Este drama comenzó el día 1 de mayo de 1981, cuando murió en Torrejón de Ardoz (Madrid) el niño Jaime Vaquero, de ocho años, por causas médicamente desconocidas. Fue la primera víctima, pero en las semanas posteriores a él le siguió un auténtico rosario de muertos y de enfermos.

En el momento de caer enferma, Encarna se quedó «como encogida». A sus 15 años, no podía moverse y tenía unos picores terribles. «Además, perdí todo. Mi trabajo en la casa donde limpiaba, casi todos mis amigos… La gente se me apartaba por la calle, porque creían que esto era algo contagioso. Estuve con depresiones porque me quedé sola y pasé meses y meses sin dormir por los picores».

Luego, dos años de rehabilitación -que debería continuar, pero no hay tiempo, «ya sabes… los niños»-, sufriendo calambres y dolores, «deshaciéndome los nudos que eran mis manos y mis pies» y 18 años en total de lucha contra las puertas cerradas del Estado y juicios que no llegaban.

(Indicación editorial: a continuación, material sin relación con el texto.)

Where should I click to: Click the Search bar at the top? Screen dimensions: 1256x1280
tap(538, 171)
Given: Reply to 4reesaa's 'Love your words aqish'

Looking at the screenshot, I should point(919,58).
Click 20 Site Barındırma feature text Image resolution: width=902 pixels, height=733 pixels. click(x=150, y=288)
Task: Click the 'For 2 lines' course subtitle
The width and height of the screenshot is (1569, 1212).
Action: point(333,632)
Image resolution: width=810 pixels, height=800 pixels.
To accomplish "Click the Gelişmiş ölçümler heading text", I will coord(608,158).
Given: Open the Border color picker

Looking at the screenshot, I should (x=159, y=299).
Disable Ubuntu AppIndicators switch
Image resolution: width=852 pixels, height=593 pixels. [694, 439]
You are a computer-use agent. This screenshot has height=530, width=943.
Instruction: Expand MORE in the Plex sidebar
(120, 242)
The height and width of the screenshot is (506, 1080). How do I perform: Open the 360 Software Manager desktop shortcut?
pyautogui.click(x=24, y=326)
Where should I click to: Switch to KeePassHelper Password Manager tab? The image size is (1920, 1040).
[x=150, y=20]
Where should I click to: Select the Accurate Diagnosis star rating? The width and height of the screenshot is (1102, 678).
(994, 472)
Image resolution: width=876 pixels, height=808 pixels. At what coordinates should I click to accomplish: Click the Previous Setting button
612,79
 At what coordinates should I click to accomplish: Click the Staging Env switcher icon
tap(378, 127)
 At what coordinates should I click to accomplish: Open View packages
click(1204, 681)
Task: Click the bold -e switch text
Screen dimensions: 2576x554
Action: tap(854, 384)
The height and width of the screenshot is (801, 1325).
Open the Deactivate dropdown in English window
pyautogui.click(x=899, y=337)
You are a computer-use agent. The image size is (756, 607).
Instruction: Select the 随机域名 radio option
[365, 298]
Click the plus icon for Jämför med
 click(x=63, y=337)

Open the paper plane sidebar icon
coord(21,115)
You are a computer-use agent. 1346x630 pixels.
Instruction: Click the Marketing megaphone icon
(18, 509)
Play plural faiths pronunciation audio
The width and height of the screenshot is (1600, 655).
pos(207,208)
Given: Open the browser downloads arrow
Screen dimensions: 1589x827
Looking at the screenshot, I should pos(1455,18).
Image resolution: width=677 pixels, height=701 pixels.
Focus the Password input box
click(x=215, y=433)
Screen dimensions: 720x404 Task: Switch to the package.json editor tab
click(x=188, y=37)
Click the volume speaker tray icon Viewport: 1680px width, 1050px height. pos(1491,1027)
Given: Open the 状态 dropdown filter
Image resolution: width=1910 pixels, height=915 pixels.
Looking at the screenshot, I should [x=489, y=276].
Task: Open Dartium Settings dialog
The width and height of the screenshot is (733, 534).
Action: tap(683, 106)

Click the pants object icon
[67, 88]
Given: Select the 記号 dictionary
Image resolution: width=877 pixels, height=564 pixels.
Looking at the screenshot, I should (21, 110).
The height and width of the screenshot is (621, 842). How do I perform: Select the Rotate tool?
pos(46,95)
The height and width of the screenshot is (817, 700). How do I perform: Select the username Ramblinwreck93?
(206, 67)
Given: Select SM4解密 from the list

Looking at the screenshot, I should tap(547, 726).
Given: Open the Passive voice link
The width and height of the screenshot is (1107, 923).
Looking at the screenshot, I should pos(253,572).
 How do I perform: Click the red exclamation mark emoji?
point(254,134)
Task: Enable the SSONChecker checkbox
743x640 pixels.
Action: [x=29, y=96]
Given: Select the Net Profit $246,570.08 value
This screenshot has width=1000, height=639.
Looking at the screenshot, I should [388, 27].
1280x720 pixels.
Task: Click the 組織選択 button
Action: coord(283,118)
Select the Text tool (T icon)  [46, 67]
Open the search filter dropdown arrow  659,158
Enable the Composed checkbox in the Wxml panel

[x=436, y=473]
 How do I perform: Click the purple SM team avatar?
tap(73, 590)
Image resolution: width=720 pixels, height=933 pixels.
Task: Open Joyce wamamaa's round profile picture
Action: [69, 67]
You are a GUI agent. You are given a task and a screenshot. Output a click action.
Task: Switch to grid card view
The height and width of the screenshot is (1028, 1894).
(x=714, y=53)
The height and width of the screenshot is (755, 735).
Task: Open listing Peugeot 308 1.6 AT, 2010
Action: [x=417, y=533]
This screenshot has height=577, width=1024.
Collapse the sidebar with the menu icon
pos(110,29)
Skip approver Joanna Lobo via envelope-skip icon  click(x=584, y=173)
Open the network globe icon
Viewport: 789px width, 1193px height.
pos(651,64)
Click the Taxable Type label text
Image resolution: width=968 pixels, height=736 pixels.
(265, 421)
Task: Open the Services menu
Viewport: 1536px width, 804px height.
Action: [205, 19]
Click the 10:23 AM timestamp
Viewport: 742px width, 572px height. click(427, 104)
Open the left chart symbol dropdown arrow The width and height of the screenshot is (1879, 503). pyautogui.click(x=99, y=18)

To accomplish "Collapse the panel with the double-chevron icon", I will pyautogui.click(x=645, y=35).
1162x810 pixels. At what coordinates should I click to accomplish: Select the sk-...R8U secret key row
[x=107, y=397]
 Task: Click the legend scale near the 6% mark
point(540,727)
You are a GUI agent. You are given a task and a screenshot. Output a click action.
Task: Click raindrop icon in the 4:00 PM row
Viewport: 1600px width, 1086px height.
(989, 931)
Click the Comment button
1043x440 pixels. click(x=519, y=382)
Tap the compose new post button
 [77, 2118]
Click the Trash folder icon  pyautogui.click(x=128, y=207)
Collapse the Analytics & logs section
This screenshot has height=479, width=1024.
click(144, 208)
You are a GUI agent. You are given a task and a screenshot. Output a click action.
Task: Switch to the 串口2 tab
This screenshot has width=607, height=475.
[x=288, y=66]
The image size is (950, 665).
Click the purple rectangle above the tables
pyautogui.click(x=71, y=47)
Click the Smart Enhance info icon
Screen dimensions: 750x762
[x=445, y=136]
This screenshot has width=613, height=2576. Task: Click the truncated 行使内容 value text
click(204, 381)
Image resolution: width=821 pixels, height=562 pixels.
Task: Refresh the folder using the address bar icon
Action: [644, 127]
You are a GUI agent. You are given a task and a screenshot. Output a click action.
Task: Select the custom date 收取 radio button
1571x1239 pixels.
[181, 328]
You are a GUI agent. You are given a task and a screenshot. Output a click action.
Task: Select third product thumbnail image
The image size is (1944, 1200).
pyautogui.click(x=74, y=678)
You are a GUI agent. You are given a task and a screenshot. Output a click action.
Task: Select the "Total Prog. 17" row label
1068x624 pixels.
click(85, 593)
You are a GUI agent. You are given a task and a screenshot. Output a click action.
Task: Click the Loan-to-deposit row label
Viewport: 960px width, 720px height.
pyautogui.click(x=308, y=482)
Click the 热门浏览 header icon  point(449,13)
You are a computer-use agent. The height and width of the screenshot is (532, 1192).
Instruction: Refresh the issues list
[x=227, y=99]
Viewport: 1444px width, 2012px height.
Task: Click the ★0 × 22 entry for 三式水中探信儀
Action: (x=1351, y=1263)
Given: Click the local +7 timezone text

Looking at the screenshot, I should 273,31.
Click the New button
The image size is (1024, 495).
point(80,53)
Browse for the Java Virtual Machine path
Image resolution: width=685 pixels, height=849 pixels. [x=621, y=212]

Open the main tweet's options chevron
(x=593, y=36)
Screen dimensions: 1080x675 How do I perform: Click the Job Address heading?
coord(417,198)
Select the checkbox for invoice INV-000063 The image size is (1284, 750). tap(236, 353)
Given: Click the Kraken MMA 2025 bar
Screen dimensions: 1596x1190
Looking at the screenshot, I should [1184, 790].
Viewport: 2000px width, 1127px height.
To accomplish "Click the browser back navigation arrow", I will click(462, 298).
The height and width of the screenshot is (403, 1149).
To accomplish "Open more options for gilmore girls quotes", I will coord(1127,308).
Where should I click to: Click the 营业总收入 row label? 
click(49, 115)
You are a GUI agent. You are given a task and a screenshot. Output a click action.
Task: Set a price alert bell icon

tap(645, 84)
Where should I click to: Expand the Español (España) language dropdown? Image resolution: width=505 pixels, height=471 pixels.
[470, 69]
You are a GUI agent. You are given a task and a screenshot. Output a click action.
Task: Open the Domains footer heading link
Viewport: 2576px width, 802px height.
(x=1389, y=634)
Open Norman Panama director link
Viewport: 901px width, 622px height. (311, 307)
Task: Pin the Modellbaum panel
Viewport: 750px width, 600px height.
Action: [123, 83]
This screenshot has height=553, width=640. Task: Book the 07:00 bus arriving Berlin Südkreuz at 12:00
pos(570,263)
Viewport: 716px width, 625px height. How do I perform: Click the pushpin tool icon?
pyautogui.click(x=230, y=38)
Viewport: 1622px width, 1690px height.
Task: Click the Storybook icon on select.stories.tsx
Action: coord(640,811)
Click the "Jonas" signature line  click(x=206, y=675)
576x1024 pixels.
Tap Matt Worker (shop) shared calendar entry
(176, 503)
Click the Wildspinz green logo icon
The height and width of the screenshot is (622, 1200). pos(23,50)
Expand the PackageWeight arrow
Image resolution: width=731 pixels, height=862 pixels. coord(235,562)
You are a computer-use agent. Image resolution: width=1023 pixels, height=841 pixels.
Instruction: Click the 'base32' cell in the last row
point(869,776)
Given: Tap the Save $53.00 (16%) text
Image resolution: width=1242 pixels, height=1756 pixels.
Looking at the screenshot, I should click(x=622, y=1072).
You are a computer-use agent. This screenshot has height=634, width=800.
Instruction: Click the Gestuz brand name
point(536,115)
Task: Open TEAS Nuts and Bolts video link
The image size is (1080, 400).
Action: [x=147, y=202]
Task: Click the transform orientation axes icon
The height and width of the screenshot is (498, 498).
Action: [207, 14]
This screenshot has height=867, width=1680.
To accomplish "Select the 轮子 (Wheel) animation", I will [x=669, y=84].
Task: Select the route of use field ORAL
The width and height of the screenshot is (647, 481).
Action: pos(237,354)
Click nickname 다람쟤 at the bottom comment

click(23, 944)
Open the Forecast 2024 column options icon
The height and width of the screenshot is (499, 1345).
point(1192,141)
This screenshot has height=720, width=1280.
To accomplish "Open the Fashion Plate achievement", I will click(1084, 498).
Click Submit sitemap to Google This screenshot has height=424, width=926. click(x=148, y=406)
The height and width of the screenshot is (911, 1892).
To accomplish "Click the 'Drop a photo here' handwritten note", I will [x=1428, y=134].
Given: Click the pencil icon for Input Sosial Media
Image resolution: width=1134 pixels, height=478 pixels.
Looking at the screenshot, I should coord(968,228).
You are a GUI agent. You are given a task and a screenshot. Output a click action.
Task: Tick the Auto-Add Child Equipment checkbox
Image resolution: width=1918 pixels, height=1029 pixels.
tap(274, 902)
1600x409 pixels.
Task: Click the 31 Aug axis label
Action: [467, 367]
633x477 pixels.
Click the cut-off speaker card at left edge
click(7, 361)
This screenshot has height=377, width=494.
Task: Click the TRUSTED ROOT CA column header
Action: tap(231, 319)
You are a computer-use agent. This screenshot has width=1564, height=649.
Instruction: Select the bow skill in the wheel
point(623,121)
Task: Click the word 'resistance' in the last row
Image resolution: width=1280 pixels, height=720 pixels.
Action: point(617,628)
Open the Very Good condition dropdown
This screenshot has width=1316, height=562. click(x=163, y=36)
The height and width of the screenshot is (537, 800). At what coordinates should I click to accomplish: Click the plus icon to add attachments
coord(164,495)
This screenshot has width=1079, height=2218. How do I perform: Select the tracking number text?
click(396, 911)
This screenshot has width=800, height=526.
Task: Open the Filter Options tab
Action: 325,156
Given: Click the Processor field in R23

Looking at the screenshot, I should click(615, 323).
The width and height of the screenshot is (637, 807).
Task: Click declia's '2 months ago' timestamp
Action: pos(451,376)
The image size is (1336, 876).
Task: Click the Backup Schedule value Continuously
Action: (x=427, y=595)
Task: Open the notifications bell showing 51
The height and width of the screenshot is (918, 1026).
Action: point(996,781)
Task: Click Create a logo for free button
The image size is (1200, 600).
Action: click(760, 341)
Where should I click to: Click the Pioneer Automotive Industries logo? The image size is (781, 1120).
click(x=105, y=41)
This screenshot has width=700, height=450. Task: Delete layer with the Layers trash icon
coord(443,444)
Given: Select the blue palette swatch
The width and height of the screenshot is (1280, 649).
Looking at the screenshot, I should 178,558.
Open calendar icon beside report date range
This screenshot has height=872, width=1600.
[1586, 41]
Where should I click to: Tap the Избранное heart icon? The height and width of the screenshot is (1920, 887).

Y en la sentencia, otro palo. «Para los jueces, yo nunca pasé lo que pasé. No me han calificado como afectada en el juicio. Por lo que he pasado, y sigo pasando, me corresponderían 40 millones de pesetas, pero no me ha tocado nada… Pero, claro, vamos a recurrir. Si tengo suerte, mis nietos cobrarán mi indemnización».